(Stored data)
——

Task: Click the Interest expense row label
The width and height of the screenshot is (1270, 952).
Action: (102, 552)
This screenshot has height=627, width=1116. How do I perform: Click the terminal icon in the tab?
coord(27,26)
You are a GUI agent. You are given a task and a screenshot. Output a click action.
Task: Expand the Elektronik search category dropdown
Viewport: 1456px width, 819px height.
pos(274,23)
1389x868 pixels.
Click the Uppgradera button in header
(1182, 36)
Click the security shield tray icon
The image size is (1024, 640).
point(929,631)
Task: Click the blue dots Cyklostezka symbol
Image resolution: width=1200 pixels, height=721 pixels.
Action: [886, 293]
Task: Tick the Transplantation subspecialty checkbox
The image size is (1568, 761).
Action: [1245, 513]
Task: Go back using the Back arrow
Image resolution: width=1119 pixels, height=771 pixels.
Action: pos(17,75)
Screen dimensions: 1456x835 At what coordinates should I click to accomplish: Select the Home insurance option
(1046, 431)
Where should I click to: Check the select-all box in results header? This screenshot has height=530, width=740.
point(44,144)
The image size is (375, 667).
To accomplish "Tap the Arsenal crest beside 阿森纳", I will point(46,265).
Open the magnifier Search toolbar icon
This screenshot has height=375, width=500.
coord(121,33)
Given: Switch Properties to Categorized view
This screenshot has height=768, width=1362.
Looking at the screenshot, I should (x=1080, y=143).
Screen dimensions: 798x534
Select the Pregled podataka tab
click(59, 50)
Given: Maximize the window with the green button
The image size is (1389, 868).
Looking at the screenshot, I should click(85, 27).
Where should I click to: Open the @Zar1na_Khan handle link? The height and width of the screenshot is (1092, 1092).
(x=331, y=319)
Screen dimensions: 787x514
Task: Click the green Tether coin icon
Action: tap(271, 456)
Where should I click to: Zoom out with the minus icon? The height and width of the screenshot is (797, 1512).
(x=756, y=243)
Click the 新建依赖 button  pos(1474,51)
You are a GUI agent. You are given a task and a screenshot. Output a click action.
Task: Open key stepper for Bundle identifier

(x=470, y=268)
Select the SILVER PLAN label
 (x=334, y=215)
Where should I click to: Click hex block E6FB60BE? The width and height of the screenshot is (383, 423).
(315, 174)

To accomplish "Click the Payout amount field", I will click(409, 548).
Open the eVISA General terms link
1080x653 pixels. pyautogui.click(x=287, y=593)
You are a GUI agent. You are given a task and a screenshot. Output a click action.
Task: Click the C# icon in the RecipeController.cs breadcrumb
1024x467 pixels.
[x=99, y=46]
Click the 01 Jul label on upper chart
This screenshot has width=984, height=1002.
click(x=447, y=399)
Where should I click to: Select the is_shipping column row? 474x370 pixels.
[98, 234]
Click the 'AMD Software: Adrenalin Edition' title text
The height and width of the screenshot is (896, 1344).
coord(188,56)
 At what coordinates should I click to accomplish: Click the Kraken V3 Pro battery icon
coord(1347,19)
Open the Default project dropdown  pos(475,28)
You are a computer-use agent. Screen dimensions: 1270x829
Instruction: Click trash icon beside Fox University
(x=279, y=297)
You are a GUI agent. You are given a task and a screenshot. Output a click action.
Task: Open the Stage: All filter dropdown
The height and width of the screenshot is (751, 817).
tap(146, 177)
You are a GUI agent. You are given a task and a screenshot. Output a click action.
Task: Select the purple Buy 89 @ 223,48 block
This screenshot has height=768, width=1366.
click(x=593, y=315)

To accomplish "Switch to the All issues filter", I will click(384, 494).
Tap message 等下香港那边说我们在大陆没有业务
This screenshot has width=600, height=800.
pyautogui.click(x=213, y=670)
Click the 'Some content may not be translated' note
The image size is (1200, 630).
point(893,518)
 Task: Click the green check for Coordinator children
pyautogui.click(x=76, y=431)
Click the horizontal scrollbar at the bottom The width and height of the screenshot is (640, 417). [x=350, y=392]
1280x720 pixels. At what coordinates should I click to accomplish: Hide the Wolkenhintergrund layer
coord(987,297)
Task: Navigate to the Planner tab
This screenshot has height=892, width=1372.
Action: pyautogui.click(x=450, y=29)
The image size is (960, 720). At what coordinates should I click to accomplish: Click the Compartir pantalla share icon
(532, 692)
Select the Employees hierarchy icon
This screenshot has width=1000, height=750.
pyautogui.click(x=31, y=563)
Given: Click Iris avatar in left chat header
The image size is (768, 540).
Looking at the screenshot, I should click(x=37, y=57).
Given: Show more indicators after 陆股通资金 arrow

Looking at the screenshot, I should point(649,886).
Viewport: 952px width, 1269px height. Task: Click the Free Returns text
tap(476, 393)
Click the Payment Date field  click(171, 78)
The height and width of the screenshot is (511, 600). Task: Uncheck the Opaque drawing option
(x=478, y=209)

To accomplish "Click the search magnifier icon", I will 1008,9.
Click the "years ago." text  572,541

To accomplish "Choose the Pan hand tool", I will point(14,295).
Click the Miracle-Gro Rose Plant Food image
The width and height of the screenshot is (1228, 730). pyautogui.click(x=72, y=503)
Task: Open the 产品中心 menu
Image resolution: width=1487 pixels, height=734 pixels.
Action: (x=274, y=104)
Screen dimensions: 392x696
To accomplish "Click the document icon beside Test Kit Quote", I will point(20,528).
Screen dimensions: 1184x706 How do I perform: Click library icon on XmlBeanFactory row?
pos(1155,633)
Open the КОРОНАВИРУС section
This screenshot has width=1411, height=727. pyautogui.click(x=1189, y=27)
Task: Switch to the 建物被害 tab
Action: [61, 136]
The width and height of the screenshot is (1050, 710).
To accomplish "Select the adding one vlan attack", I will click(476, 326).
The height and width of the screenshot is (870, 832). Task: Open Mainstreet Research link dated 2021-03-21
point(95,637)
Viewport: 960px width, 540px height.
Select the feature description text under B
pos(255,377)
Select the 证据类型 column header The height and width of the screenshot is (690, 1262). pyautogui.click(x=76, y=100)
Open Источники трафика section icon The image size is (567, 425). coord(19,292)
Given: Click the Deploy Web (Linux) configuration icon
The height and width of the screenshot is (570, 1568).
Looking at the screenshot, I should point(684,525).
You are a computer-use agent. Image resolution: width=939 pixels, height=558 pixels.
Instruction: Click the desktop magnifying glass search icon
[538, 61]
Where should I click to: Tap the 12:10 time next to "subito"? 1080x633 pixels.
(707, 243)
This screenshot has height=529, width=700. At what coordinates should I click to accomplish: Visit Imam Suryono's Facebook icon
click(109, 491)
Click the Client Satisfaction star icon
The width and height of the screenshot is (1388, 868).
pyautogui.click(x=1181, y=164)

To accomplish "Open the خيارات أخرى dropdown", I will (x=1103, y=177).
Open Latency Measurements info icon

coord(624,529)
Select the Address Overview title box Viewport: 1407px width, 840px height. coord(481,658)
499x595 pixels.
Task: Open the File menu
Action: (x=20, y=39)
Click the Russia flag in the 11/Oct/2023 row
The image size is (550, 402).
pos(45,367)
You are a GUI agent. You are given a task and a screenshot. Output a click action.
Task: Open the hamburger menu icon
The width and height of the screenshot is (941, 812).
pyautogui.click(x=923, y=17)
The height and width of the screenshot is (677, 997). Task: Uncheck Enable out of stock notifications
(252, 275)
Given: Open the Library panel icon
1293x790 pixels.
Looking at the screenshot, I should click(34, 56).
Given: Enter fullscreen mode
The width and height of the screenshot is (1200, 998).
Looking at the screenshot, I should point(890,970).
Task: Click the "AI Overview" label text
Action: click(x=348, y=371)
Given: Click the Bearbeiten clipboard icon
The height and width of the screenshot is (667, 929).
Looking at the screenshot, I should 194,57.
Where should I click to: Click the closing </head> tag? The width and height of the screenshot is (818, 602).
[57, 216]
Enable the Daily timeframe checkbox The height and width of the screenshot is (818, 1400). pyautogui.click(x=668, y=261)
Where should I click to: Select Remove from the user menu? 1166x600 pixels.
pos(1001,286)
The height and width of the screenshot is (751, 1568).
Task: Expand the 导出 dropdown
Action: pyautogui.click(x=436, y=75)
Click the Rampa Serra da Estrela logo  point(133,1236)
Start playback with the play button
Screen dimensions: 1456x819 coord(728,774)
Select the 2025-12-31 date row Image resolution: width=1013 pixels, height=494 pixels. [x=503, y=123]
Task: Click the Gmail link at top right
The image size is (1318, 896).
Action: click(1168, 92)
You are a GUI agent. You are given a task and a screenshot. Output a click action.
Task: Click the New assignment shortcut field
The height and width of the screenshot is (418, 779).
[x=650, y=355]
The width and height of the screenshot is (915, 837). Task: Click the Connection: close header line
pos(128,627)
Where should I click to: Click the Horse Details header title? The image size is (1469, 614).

——

Exercise objective: Exactly the lines from the one containing "The height and width of the screenshot is (418, 779)." through the final line of the records above are needed, copied word for word.

Reply to the exercise:
The height and width of the screenshot is (418, 779).
[x=650, y=355]
The width and height of the screenshot is (915, 837). Task: Click the Connection: close header line
pos(128,627)
Where should I click to: Click the Horse Details header title? The image size is (1469, 614).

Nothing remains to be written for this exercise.